_YOUR OBJECTIVE_. Among the lines below, take the one holding "[Tiktok] (457, 2473)", the one holding "ONU desmiente restricciones", and all lines between them. Set them down exactly.

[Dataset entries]
• • • • •

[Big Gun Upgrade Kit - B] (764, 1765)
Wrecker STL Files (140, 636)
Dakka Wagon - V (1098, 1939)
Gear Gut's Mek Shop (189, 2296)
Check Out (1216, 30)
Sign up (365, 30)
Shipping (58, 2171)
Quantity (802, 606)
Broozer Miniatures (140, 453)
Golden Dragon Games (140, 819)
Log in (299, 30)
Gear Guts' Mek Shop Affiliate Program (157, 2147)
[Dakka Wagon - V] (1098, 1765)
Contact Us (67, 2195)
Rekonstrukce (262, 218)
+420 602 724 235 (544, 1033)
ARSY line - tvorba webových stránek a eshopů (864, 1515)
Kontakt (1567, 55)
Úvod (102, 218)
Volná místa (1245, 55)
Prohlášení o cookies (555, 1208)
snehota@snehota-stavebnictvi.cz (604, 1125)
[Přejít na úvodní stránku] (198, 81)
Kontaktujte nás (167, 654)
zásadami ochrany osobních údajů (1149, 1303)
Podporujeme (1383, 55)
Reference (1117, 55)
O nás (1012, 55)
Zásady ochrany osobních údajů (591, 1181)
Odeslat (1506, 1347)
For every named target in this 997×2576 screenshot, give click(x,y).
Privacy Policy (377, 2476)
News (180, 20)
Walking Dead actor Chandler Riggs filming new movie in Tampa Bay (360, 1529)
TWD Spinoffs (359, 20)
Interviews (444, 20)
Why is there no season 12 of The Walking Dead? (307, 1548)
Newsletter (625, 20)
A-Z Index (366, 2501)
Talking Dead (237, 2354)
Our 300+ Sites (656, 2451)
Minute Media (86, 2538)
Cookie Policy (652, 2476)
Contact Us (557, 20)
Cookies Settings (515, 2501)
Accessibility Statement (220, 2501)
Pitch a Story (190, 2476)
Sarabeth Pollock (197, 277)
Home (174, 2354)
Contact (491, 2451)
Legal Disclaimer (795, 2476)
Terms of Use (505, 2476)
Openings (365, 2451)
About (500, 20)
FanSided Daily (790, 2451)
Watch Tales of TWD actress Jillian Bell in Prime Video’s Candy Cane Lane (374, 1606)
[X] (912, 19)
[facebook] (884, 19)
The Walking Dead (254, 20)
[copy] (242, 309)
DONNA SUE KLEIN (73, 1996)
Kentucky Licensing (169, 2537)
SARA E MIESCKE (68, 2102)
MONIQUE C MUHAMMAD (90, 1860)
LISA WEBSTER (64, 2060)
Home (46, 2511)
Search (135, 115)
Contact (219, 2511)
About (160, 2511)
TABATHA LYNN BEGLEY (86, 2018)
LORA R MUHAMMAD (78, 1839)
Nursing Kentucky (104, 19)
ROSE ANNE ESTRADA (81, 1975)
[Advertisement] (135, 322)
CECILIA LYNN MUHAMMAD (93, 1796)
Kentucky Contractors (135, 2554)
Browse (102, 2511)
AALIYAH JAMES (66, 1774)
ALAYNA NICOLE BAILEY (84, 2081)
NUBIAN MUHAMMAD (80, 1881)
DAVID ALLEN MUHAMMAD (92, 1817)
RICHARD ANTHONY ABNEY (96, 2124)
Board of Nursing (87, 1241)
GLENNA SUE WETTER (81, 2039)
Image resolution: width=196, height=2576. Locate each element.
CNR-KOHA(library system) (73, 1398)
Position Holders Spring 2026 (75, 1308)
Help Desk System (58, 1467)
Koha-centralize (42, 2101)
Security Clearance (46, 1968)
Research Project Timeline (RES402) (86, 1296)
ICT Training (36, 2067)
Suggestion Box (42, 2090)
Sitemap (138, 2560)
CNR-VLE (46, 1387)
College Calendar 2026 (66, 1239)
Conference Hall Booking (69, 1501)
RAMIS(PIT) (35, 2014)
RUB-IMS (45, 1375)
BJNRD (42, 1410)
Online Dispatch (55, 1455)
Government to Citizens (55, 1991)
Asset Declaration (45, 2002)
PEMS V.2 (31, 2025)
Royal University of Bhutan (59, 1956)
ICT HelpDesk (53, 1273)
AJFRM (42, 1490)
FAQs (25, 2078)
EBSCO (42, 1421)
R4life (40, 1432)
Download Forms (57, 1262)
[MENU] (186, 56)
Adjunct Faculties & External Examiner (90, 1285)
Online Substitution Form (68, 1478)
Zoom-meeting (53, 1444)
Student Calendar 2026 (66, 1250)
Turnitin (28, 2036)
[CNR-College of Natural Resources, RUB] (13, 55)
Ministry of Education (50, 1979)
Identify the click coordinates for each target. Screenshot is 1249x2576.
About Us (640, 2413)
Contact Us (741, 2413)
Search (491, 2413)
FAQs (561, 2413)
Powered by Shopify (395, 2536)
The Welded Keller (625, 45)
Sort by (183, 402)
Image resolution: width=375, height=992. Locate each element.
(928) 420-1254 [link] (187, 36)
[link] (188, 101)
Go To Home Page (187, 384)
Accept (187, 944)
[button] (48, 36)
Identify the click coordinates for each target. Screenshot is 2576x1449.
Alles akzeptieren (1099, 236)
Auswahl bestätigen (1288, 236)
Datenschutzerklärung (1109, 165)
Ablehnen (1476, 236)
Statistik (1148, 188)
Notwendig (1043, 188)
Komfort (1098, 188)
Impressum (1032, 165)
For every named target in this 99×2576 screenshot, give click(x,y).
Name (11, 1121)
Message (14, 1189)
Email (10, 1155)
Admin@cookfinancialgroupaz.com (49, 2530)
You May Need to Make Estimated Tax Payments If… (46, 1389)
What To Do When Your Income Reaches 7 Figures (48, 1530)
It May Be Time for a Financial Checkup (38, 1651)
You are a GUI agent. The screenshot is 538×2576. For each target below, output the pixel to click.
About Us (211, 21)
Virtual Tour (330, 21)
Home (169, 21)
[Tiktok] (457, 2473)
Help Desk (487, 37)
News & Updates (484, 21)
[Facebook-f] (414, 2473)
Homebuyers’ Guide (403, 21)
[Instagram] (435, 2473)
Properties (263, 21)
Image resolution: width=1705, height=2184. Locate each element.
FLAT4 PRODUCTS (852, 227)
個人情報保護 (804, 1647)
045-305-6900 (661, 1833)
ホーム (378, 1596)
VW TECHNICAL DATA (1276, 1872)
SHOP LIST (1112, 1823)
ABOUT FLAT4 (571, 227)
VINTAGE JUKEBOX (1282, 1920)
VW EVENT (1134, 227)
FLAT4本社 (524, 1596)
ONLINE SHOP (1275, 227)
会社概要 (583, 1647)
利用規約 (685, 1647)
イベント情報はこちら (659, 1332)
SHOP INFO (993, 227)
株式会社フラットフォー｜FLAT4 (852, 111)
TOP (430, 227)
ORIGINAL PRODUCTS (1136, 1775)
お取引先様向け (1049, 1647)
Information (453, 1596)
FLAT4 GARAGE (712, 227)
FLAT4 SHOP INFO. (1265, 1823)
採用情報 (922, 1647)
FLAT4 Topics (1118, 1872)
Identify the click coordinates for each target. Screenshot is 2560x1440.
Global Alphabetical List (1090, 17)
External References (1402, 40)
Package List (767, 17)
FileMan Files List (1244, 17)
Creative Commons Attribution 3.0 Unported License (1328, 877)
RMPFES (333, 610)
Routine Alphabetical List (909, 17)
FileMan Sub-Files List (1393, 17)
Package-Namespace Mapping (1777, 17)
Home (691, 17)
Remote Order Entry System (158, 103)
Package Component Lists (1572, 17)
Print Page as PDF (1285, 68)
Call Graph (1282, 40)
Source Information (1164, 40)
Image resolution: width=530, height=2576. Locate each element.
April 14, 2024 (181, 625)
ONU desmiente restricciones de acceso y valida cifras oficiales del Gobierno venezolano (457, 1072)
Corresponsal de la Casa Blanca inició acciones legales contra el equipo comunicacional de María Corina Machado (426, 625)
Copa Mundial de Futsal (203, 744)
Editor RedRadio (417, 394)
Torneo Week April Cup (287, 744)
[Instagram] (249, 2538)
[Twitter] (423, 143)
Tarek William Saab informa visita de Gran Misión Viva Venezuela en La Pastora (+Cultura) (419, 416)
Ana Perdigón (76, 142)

• • • • •

_ANSWER TO THIS PROBLEM_.
[Tiktok] (457, 2473)
Help Desk (487, 37)
News & Updates (484, 21)
[Facebook-f] (414, 2473)
Homebuyers’ Guide (403, 21)
[Instagram] (435, 2473)
Properties (263, 21)
Image resolution: width=1705, height=2184. Locate each element.
FLAT4 PRODUCTS (852, 227)
個人情報保護 (804, 1647)
045-305-6900 (661, 1833)
ホーム (378, 1596)
VW TECHNICAL DATA (1276, 1872)
SHOP LIST (1112, 1823)
ABOUT FLAT4 (571, 227)
VINTAGE JUKEBOX (1282, 1920)
VW EVENT (1134, 227)
FLAT4本社 (524, 1596)
ONLINE SHOP (1275, 227)
会社概要 (583, 1647)
利用規約 (685, 1647)
イベント情報はこちら (659, 1332)
SHOP INFO (993, 227)
株式会社フラットフォー｜FLAT4 (852, 111)
TOP (430, 227)
ORIGINAL PRODUCTS (1136, 1775)
お取引先様向け (1049, 1647)
Information (453, 1596)
FLAT4 GARAGE (712, 227)
FLAT4 SHOP INFO. (1265, 1823)
採用情報 (922, 1647)
FLAT4 Topics (1118, 1872)
Identify the click coordinates for each target. Screenshot is 2560x1440.
Global Alphabetical List (1090, 17)
External References (1402, 40)
Package List (767, 17)
FileMan Files List (1244, 17)
Creative Commons Attribution 3.0 Unported License (1328, 877)
RMPFES (333, 610)
Routine Alphabetical List (909, 17)
FileMan Sub-Files List (1393, 17)
Package-Namespace Mapping (1777, 17)
Home (691, 17)
Remote Order Entry System (158, 103)
Package Component Lists (1572, 17)
Print Page as PDF (1285, 68)
Call Graph (1282, 40)
Source Information (1164, 40)
Image resolution: width=530, height=2576. Locate each element.
April 14, 2024 (181, 625)
ONU desmiente restricciones de acceso y valida cifras oficiales del Gobierno venezolano (457, 1072)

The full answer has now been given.